Нет и прекрасного, как в памяти, но на самом деле более чем убогого дощатого павильона “Голубой Дунай”. За его перилами так и видится высоченная фигура знаменитого актера Ивана Ершова в соломенной шляпе, опирающегося на трость, с граненым стаканом водки в руке – он намеревается выпить “под закат” и идти закусывать в столовую, располагавшуюся выше этого павильона, на горе, откуда снова открывался вид на Оку, но уже в более широком ракурсе.
В Поленове в сороковые годы летом проходил так называемый день смеха, устраиваемый лучшими режиссерами и актерами из числа отдыхающих. Весь этот день был наполнен удивительными событиями вроде шутейного маскарада, когда мужчины переодевались в дамские туалеты, чем вносили много смешного в обычную жизнь.
Вспоминаю один из таких летних праздников. На обмелевшей Оке стоит стол, накрытый скатертью, на столе – полстакана водки и соленый огурец – приз для того, кто приплывет первым. Дно реки до стола глубокое – этот отрезок Оки надо проплыть наперегонки. Я в числе соревнующихся. На взгорье, на берегу реки, множество зрителей. Мне четырнадцать лет, и я хорошо плаваю. Прихожу первым, опережая соперника на полкорпуса. Хватаю стакан и выпиваю водку залпом, от неопытности не делая никакого перерыва между заплывом и выпиванием. Это первая в моей жизни “рюмка водки”! Я не умею пить и не понимаю последствий. Бешеное дыхание после заплыва усугублено напитком. Я еле держусь на ногах и пускаюсь в обратный путь, переплывая глубокую половину Оки. Руки и ноги не слушаются. Дышу прерывисто. Чудом добираюсь до берега и падаю на песок. Долго не могу прийти в себя и восстановить дыхание. Единственной наградой служит признание моего двоюродного младшего брата Азарика – он гордится мной, ведь я совершил двойной подвиг на глазах всего дома отдыха.

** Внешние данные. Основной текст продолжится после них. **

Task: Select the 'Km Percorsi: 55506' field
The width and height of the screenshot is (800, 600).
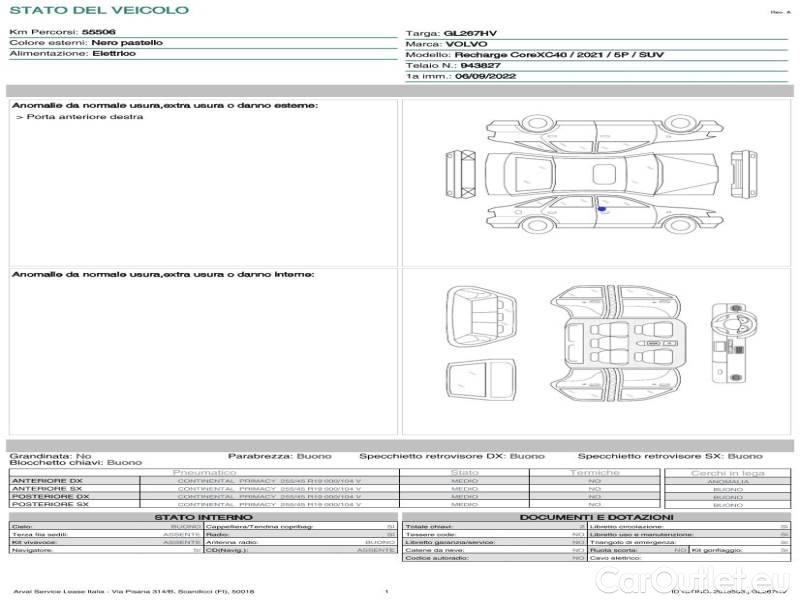Action: click(62, 32)

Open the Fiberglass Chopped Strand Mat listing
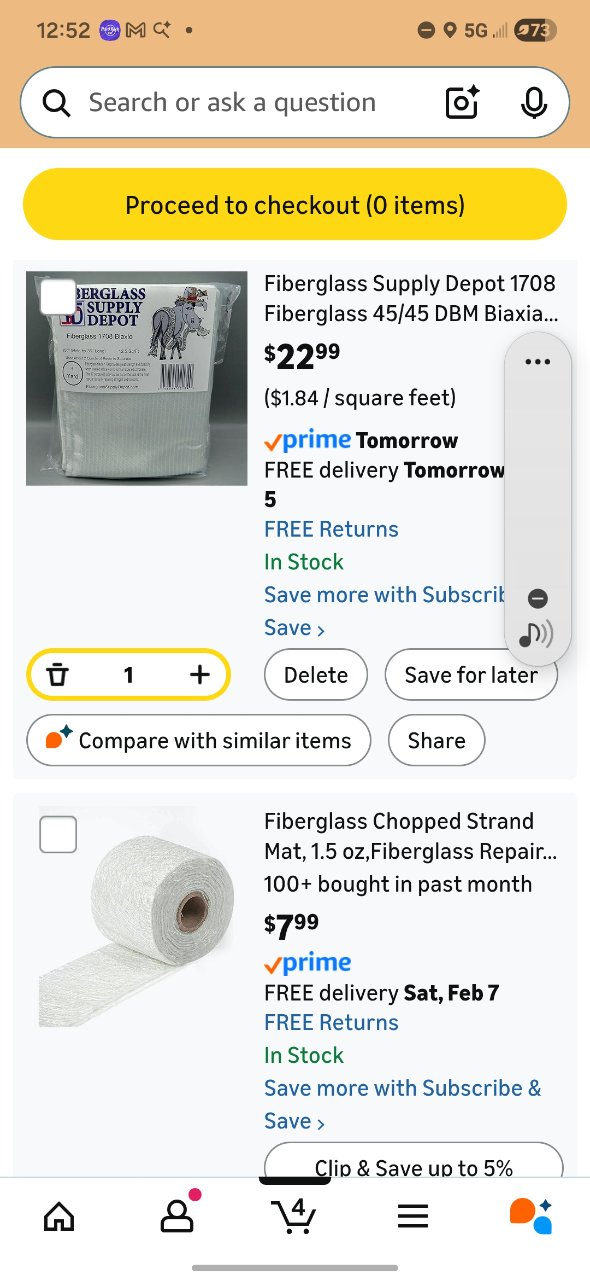coord(410,836)
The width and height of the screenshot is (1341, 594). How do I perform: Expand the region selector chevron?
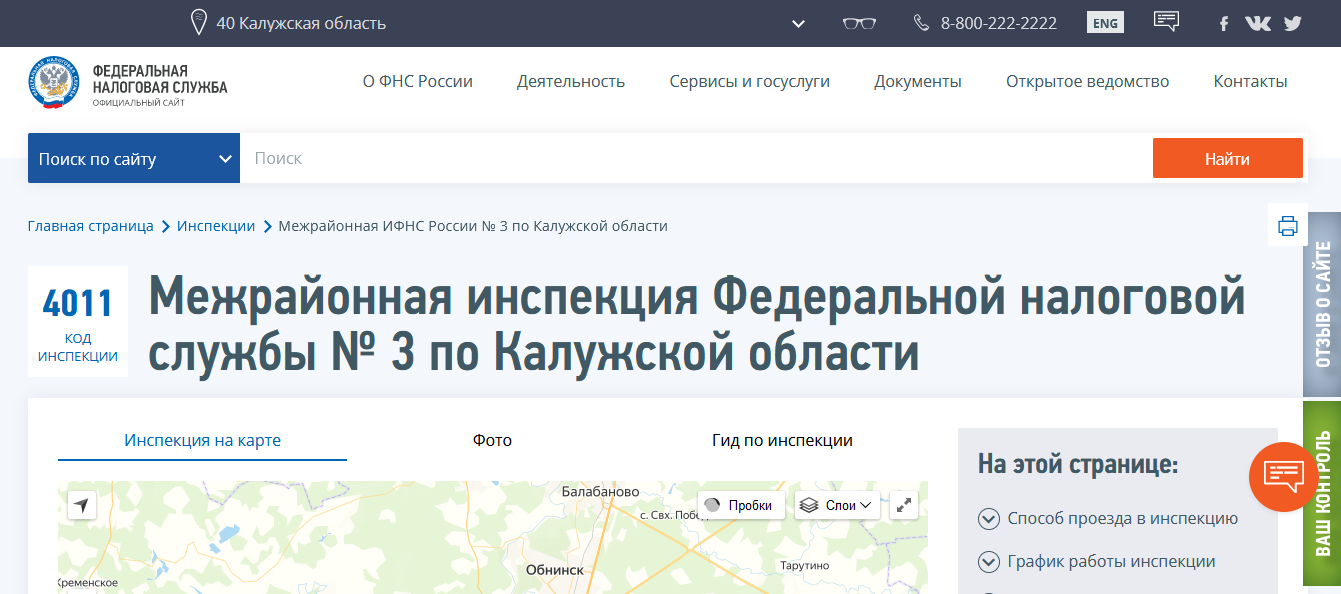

Каждый день был отмечен какой-нибудь спортивной игрой. Например, устраивались соревнования по волейболу, а иногда и товарищеские встречи с соседними домами отдыха. Именно благодаря такому матчу я посетил дом отдыха имени В. В. Куйбышева (известного в то время функционера) в Тарусе. Мы бродили по незнакомой нам территории, где в центре цветочного парка на склоне горы, ведущей к реке, на клумбах стояли скульптурные фигуры Ленина и Горького. Примерно в этом же месте находился деревянный сруб дома, именуемый домом Ивана Владимировича Цветаева. Мне и в голову тогда не приходило, что я успел увидеть легендарную дачу “Песочное”, много лет арендовавшуюся Цветаевым у города Тарусы, и что здесь-то в летние месяцы и протекала жизнь молодых дочек Ивана Владимировича – Марины и Анастасии. Судьба этого дома примечательна. Когда дачу Цветаевых – бесценный культурный памятник – собирались сносить, прекрасный писатель Константин Паустовский, житель и патриот здешних мест, стал заступаться за него и послал телеграмму в ЦК партии. На почте в Тарусе эту телеграмму задержали и проинформировали о ней местный райком, который проявил удивительную бдительность, и дом за одну ночь разобрали.